Sono passati dieci anni, ma l’emozione è ancora forte: 230.000 morti in 14 Paesi, uccisi dallo tsunami che si scatenò dopo il terzo più potente sisma mai registrato. A Banda Aceh, in Indonesia, dove si contò il maggior numero di morti, si è tenuta una preghiera collettiva nella grande moschea Baiturrahman.
“Spero che Dio porti i fratelli e le sorelle dell’Islam che sono morti in un posto migliore, perché Dio li ha chiamati a se”, dice un fedele musulmano.
In Indonesia si tengono le principali cerimonie, e c‘è anche il museo dello Tsunami.

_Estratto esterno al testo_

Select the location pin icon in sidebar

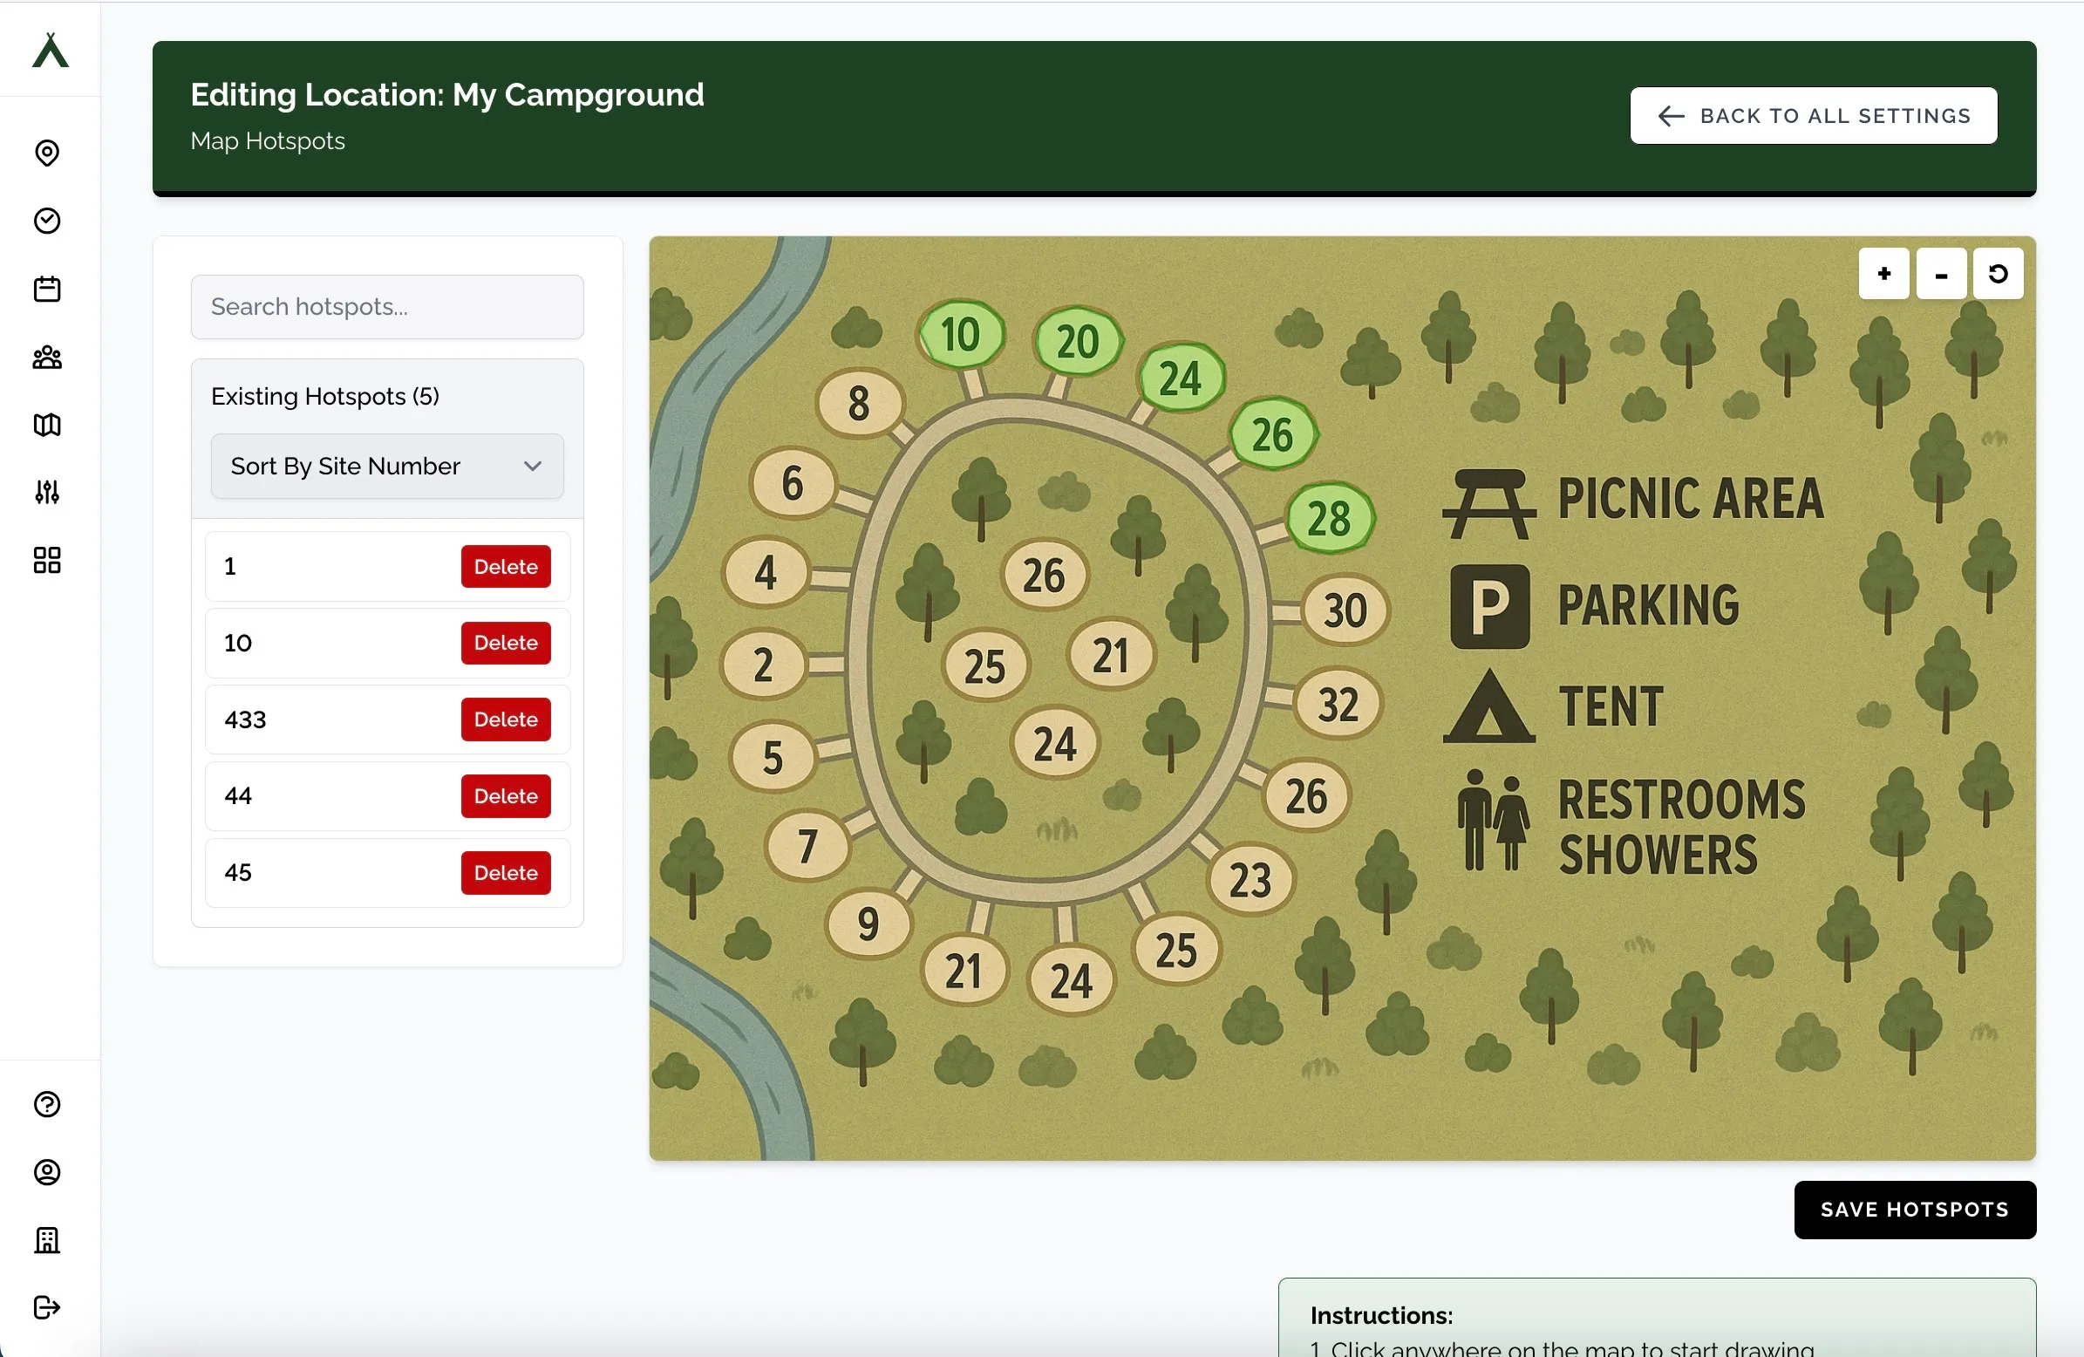(x=47, y=153)
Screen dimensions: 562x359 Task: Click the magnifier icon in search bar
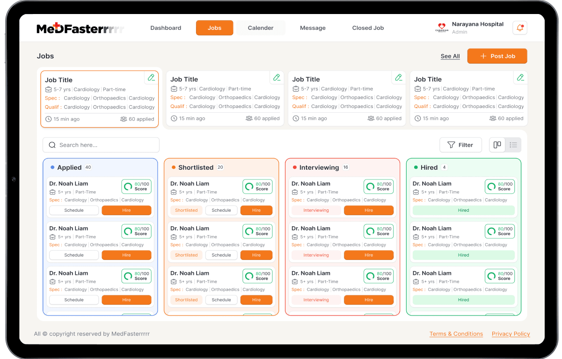coord(52,145)
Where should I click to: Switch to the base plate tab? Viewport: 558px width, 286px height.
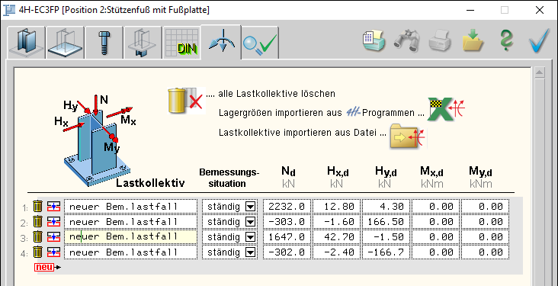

In India, a Chennai, gli abitanti dei villaggi costieri e i pescatori non ce la fanno:
“Nel corso dello tsunami abbiamo perso i nostri figli, i nostri vicini, tutto. Il governo ha provato ad aiutarci, ma non ha funzionato niente. Siamo ancora poveri e senza speranza”.
Il Tamil Nadu è lo Stato indiano che fu più pesantemente colpito: l’intervento pubblico ci fu, ma rimpiazzare una rete sociale divorata dall’acqua è impossibile. La gran parte degli abitanti, però, da qui non vuole spostarsi.